On the day, they sprung their trap, I was in a train. My "Girlfriend" - in fact, an agent, was there with me, and the whole trip was a setup..

They sprung the trap, by letting me know, that ALL resistance was futile. NOTHING I could say, do or run to, would keep me safe; I was in their grasps.

I was a Warlock. One of the most evil, benigne wicked and horrifying creatures known to the planet. The right arm of the devil, and they came..

.. Sitting in the train, agents and actors, lovers turned fiends.. I sat there, as ALL that went through my mind, my horror, my hate, my anger, my angst.. EVERYTHING I thought, was laughed at, displayed, in words, by the LEA Cell and their agents, surrounding me..

..I was trapped.

"Why did you kill so many people, Simon", they asked me, stopping me, and my answer, then, was.. "Because I could!".

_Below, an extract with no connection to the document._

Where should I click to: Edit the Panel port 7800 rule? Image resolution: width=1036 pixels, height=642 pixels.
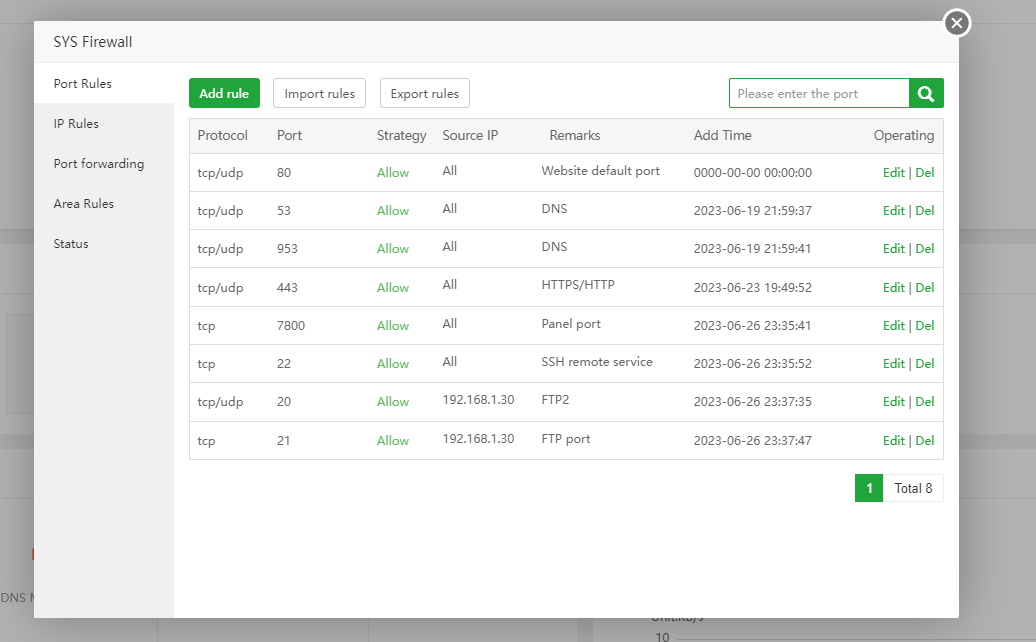893,326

I was horror. I was Evil. I was madness. And I was king.

Today.. 9 years after, I live, in a trailer, with a cat, a PC, a small job, and Jesus as my guide.. But my time then.. Such power.. Such darkness.. Such horror.

I wan't to be saved, I pray, I.. deeply, pray, and ask for forgiveness, as I'm trying.. to live without the soul, they robbed from me..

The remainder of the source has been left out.